** Data extracts follows **

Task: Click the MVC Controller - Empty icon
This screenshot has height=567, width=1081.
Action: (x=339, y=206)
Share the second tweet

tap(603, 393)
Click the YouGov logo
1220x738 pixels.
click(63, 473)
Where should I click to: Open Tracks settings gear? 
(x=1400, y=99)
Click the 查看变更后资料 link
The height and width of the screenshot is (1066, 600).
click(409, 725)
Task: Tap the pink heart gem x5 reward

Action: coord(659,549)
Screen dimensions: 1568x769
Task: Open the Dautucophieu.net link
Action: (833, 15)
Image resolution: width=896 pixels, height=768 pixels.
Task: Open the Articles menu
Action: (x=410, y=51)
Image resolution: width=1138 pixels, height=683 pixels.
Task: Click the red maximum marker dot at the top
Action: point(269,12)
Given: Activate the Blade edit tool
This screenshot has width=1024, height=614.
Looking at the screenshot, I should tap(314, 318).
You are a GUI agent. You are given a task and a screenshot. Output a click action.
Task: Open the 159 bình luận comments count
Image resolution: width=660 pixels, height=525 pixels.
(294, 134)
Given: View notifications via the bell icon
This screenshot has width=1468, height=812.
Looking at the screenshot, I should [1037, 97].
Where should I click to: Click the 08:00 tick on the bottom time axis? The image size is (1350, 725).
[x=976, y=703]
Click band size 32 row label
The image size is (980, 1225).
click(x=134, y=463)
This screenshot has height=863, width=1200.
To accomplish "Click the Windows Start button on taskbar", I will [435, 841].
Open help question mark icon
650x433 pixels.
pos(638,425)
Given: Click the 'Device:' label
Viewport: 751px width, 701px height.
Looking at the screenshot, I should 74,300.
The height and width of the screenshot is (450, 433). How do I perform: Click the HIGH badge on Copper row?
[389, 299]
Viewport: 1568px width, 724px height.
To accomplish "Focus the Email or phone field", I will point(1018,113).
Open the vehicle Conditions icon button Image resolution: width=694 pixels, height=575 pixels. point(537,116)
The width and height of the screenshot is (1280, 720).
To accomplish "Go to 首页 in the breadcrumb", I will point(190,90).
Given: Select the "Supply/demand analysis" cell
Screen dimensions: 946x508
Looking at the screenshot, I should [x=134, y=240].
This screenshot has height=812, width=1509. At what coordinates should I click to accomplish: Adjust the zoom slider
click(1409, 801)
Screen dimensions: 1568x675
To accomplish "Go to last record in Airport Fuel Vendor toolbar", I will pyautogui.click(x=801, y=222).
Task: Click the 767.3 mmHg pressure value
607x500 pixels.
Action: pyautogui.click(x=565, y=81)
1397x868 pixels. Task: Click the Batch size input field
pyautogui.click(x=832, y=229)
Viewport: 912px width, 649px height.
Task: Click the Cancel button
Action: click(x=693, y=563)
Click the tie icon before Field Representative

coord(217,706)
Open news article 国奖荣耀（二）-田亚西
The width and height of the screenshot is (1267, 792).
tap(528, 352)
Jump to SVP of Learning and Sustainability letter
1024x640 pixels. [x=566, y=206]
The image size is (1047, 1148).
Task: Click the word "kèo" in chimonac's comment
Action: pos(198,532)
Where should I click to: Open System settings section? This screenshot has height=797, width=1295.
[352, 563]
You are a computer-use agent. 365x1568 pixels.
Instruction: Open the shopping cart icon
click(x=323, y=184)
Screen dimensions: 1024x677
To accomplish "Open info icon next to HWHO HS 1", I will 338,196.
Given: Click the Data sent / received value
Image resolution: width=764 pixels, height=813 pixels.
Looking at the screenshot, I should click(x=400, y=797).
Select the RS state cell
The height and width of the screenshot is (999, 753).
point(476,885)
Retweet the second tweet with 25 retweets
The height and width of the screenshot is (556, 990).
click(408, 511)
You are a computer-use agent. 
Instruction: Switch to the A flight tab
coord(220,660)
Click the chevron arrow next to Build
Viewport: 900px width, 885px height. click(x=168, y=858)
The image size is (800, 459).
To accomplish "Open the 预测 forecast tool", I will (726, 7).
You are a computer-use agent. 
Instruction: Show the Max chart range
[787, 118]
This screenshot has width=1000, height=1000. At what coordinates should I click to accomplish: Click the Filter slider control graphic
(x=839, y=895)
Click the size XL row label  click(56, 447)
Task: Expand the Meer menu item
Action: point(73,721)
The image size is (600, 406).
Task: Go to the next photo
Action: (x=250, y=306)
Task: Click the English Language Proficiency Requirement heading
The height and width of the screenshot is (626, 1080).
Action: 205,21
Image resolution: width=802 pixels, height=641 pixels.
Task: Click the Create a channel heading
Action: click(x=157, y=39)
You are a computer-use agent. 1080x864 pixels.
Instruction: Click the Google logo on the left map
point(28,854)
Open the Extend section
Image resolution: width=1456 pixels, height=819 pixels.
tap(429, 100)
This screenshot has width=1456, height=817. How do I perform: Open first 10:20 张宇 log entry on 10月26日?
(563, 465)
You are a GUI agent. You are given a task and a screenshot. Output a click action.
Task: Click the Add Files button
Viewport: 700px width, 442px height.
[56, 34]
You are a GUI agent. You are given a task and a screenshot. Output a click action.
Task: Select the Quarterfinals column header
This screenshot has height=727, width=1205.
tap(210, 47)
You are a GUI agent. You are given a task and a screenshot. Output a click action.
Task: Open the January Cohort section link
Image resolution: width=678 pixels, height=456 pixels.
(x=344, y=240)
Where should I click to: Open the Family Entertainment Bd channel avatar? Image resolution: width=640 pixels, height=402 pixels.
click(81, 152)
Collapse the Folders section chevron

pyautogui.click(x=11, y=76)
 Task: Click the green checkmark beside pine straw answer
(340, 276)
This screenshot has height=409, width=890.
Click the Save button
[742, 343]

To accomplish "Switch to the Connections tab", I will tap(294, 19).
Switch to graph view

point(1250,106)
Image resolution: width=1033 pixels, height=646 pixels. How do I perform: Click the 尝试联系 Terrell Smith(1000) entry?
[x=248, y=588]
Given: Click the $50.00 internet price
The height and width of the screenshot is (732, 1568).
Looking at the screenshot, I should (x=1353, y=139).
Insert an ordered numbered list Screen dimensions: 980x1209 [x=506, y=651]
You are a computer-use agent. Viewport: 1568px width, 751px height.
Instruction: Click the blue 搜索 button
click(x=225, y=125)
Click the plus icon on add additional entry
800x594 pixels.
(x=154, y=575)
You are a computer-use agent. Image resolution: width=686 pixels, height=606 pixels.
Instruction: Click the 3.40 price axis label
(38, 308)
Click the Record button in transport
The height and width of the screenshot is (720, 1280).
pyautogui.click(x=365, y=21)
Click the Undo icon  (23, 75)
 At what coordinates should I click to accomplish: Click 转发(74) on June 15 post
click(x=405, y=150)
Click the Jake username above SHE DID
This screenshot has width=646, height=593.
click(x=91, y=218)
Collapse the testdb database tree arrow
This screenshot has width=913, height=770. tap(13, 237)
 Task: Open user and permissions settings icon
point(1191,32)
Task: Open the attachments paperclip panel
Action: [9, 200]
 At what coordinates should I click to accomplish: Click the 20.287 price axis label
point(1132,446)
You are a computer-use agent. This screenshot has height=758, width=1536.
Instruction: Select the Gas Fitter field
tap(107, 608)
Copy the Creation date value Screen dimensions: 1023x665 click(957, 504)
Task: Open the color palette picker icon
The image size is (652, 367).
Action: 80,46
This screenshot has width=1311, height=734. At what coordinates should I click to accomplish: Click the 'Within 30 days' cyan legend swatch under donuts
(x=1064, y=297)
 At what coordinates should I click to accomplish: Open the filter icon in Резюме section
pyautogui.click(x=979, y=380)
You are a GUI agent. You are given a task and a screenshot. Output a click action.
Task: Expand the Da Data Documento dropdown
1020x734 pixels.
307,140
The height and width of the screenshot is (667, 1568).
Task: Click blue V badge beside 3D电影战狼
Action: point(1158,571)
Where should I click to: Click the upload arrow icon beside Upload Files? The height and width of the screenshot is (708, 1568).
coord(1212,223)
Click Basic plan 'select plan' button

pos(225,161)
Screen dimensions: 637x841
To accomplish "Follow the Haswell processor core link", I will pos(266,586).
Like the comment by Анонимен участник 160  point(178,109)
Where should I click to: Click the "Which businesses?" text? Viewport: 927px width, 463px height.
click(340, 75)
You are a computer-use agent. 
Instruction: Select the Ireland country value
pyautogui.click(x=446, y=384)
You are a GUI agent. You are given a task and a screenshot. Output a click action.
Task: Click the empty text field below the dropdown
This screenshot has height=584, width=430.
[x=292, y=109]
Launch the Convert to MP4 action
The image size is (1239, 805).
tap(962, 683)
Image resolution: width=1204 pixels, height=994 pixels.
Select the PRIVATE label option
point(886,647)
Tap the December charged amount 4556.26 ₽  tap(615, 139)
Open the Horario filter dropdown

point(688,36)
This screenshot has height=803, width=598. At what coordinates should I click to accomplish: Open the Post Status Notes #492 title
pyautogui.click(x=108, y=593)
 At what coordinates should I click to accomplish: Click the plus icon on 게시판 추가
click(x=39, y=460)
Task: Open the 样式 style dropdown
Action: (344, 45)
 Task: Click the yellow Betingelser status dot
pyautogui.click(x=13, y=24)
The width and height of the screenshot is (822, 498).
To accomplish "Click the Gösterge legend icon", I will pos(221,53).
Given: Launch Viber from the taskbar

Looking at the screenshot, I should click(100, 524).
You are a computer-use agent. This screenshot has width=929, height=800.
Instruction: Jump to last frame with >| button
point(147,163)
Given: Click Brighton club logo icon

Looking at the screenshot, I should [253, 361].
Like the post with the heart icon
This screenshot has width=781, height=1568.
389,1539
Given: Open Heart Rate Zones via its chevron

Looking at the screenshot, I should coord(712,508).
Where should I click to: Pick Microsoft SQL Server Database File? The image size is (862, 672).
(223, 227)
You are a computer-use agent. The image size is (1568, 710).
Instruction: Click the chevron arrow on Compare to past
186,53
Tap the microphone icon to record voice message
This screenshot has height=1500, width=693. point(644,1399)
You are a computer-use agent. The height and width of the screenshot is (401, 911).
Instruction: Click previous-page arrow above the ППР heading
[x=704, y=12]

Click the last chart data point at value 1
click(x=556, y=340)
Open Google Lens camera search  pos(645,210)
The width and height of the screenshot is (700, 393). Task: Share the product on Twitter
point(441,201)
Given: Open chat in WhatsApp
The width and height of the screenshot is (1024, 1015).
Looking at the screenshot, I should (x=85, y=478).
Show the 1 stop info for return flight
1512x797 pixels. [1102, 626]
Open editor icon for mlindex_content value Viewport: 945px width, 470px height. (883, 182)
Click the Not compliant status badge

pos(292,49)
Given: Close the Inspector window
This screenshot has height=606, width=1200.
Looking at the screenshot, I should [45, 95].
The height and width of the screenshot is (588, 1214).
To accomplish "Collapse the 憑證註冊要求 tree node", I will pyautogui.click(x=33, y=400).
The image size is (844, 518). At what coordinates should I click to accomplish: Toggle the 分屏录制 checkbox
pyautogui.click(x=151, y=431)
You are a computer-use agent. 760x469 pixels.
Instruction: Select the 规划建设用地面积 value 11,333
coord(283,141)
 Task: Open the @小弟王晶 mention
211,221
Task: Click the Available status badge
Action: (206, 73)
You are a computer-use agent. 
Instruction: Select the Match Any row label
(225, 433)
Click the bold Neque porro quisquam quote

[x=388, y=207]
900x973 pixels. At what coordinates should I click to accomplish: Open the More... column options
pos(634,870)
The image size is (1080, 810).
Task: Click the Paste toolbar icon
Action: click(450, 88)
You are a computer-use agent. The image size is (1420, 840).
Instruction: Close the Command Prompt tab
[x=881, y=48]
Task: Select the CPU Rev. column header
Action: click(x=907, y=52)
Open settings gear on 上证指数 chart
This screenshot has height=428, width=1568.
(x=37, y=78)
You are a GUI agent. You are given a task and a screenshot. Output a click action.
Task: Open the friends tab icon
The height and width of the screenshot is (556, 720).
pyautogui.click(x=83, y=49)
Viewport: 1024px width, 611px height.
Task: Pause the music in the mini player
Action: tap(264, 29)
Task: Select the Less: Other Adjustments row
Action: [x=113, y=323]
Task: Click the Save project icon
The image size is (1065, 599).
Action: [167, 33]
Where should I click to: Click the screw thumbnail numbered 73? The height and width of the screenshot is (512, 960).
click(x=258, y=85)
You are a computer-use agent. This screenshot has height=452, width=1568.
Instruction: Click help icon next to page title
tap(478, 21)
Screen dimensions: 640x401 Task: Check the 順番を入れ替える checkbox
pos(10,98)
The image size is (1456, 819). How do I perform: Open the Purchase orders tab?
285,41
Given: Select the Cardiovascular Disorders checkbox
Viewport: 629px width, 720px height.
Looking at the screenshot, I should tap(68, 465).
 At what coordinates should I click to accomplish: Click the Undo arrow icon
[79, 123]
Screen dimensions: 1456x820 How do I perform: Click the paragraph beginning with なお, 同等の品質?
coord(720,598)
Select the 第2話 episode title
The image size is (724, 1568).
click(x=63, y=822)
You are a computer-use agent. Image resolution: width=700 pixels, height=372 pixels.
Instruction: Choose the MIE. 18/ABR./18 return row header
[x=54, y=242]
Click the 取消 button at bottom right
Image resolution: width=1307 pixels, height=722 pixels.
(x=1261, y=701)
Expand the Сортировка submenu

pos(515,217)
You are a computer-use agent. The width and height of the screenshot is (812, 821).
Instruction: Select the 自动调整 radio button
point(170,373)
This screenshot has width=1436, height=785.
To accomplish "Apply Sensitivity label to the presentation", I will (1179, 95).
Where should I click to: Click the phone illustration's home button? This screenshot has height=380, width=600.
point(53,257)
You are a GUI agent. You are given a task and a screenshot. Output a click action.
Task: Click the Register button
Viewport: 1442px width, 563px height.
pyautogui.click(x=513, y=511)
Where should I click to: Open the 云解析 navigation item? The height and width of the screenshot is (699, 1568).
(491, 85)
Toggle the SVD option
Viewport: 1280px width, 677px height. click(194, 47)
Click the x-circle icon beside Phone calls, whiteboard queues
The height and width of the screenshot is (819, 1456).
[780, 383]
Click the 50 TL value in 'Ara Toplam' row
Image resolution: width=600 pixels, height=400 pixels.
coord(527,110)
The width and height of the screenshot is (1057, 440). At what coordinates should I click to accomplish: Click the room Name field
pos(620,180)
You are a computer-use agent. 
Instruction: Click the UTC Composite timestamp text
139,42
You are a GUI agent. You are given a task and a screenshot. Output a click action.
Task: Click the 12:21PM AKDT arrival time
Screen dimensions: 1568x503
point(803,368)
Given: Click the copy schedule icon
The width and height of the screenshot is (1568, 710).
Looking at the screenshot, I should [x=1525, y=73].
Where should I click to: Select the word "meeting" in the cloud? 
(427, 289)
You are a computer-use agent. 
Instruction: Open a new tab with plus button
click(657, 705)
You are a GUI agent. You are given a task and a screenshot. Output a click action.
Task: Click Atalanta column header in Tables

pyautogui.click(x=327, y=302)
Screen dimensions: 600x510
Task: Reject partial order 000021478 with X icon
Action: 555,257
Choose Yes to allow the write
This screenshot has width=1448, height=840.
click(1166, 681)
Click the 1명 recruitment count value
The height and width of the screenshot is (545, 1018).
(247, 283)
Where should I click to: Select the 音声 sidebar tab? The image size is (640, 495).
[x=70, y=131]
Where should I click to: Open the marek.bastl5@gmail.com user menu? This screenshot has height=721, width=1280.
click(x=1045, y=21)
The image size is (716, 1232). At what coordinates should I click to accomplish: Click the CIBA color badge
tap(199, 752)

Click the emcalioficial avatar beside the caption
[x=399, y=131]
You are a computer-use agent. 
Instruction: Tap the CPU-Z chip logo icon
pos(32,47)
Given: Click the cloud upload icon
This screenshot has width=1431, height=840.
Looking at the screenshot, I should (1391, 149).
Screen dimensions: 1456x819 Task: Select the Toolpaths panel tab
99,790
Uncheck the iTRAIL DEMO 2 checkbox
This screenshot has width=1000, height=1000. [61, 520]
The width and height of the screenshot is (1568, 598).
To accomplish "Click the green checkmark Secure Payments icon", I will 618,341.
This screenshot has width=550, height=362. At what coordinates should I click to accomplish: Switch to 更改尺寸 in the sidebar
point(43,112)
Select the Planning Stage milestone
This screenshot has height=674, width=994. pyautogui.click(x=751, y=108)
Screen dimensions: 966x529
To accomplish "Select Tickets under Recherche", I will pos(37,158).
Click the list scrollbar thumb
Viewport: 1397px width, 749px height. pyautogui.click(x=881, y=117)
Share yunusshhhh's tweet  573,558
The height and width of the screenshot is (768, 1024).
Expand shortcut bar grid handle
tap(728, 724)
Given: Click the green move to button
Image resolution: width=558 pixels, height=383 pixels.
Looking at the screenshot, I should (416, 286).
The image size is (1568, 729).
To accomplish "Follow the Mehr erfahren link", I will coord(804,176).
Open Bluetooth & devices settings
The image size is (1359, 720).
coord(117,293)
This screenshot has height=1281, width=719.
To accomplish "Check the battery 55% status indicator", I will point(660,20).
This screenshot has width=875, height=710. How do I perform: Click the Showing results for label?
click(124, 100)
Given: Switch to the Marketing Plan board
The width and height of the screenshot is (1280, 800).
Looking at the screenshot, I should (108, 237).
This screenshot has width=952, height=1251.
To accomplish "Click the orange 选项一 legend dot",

** End of Data extracts **

In the listing, find every line with the word "cell" and state how many there are, nothing more.

2